CONTENT WARNING: VIEWER DISCRETION ADVISED -
“What is the frequency of images? Some photos are not quiet at all.”
– Tina M. Campt, 2017 (Listening to Images, Durham: Duke University Press, 2017, 116)
Today we are surrounded by a cacophony of images. Anyone can view the recording of an array of documented injustices, from police shootings or choking someone to death to migrants drowning on their quests for better lives. As Elizabeth Alexander writes about whom she dubs the “the Trayvon Generation”,
They watched these violations up close and on their cell phones, so many times over. They watched them in near-real time…. They watched them on the school bus. They watched them under the covers at night. They watched them often outside of the presence of adults who loved them and were charged with keeping them safe in body and soul. (The Trayvon Generation (New York: Grand Central Publishing, 2022, 69)
Before countless loops of so many lives became so readily accessible in our very hands 24/7, the photograph galvanized public opinion and drove activists and legislators to action. Having been born in 1965, I know the photographs I encountered, in the daily newspaper on our doorstep and the magazines in our living room, shaped my life growing up during so many decades ruled by change. Many of these images were created before I was born but remain, to many generations, the iconic ‘memories’ of the civil rights movement.

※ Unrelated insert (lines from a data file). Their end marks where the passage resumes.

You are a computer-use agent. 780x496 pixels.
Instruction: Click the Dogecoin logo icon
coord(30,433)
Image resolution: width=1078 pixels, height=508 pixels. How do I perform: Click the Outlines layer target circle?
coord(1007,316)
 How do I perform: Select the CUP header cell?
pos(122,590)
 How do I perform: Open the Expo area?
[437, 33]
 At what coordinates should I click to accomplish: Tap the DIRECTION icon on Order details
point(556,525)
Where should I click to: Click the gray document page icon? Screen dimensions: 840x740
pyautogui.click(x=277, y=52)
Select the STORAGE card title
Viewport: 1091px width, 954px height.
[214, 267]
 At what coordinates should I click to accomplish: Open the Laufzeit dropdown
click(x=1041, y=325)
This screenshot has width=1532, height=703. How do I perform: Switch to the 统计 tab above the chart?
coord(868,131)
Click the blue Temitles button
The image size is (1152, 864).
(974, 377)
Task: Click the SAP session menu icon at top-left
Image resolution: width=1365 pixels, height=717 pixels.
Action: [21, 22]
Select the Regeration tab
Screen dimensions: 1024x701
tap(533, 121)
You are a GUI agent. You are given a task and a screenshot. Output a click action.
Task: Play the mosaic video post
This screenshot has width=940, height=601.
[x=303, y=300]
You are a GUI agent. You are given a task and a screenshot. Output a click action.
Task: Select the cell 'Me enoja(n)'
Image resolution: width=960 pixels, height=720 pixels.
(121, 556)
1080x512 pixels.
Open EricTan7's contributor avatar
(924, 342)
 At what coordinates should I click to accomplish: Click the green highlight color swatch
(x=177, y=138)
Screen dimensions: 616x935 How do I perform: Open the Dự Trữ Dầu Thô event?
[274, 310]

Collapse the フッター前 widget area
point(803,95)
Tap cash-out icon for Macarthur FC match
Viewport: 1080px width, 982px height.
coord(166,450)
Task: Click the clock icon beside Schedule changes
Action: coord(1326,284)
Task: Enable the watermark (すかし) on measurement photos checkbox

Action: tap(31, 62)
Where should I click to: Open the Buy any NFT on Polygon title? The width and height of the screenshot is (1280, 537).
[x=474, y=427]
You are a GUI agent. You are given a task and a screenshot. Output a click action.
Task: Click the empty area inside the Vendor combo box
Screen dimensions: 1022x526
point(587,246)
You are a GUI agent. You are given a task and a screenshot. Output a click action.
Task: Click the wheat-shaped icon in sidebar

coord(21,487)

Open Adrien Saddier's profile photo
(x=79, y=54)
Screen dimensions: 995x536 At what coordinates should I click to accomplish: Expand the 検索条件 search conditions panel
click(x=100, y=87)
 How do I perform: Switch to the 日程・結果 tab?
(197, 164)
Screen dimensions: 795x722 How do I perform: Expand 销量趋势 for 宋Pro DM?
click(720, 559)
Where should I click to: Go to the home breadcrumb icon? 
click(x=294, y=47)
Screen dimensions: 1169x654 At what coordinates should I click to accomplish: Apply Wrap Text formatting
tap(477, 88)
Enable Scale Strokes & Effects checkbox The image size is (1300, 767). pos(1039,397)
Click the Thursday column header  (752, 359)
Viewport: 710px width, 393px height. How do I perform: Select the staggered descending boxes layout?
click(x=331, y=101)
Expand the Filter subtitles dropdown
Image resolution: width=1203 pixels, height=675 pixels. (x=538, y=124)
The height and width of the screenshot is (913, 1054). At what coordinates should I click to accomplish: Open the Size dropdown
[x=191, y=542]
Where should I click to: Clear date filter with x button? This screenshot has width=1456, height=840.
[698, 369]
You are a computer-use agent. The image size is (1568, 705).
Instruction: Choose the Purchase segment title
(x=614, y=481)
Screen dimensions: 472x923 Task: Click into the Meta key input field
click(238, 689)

In April 1963, Charles Moore photographed Birmingham firemen using their hoses on young, Black protestors and police dogs tearing their clothes during a non-violent campaign against segregated businesses. These images capturing the depths of racism’s depravity appeared in Life magazine, swaying public opinion and getting the Civil Rights Act signed a year later. According to many, “[s]eldom, if ever, has a set of photographs had such an immediate impact on the course of history.” (Michael S. Durham, Powerful Days: The Civil Rights Photography of Charles Moore. (Tuscaloosa: University of Alabama, 1991), 90.)